▶ **WRITTEN REQUEST A**
Return, unchanged, the part of the rows below that opens with the line containing "Task: Select the stroke count 23 beside 顕" and closes with the line containing "Action: 179,78".

▶ **DOCUMENT EXTRACT**
━━━━━━━━

CIRCA 1740, ATTRIBUTED TO WILLIAM MASTERS

Details
A SET OF SIX GEORGE II MAHOGANY AND ARMORIAL MARQUETRY HALL CHAIRS
CIRCA 1740, ATTRIBUTED TO WILLIAM MASTERS
Each back inlaid with the crest of Sir Thomas Bootle (1685-1753), the dished seat on shaped legs (6)
Provenance
Sir Thomas Bootle (d.1753), Lathom House, Lancashire.
John (K.J.) Hewett.
Special notice
No VAT will be charged on the hammer price, but VAT at 15% will be added to the buyer's premium which is invoiced on a VAT inclusive basis.

Lot Essay

The Lathom House banqueting hall seats, whose form evolved from the Renaissance 'sgabello' back-stool associated with Whitehall's Banqueting House architect Inigo Jones (d. 1652), reflects the fashion promoted by Richard Boyle, 3rd Earl of Burlington as the George II 'Britannia Romana' style. The mahogany of their urn-fretted backs has fine figuring providing crossed rays that issue from the inlaid Bootle armorial crest. The family's shield-bearing lions are displayed in golden cartouche shields comprised of antique-fretted ribbons that are wreathed in Roman foliage, and have asymmetrically scrolled pediments in the Chippendale 'Modern' manner adopted from the French 'picturesque' style. Their urn-shaped trestles have hollowed paterae, like the compass seats, and are fretted in triumphal and gothic-cusped arches, which terminate in bacchic satyr hooves. The trestle paterae served as medallioned armorial shields for seats of this same pattern later executed for Blair Castle, Scotland by the Piccadilly cabinet-maker and upholsterer William Masters (d. 1761) (A. Coleridge, 'William Masters and some early 18th century Furniture at Blair Castle, Scotland', The Connoisseur, October 1963, p. 79, fig. 5). Established in the early 1740s at the Sign of the Golden Fleece in Coventry Street, Masters illustrated the Fleece on his trade-sheet, where it was framed within a similarly 'picturesque' cartouche to that of the Bootle crest of a 'demi-lion rampant..between paws an antique oval shield charged with a cross patonce..'.

━━━━━━━━

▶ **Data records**
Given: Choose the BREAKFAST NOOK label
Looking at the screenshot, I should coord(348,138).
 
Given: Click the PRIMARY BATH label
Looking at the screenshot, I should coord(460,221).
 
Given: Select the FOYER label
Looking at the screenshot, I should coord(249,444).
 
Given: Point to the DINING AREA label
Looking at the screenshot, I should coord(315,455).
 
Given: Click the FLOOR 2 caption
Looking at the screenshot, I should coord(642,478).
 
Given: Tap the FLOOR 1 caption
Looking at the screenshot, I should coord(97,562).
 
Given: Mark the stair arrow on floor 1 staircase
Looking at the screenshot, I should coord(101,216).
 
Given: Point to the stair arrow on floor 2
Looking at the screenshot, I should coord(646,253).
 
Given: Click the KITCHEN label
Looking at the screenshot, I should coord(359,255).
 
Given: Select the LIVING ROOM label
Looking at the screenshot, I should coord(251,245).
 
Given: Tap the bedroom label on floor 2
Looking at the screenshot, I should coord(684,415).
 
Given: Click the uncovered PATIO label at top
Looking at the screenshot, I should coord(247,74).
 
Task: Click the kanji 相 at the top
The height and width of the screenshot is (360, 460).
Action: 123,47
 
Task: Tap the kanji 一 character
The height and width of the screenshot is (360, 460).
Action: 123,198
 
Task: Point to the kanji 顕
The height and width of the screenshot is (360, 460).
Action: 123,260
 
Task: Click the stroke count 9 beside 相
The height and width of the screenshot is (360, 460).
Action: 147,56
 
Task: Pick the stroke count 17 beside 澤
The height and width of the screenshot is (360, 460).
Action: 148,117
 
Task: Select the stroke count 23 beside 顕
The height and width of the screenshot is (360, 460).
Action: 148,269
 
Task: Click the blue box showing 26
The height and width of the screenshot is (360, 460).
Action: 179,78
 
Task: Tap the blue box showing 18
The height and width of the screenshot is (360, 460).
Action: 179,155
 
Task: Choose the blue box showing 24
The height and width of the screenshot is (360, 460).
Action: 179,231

━━━━━━━━

▶ **WRITTEN REQUEST B**
Retype the part of the hall chairs text above that opens with the words containing "Special notice" and closes with "VAT inclusive basis.".

▶ **WRITTEN REPLY A**
Task: Select the stroke count 23 beside 顕
The height and width of the screenshot is (360, 460).
Action: 148,269
 
Task: Click the blue box showing 26
The height and width of the screenshot is (360, 460).
Action: 179,78

▶ **WRITTEN REPLY B**
Special notice
No VAT will be charged on the hammer price, but VAT at 15% will be added to the buyer's premium which is invoiced on a VAT inclusive basis.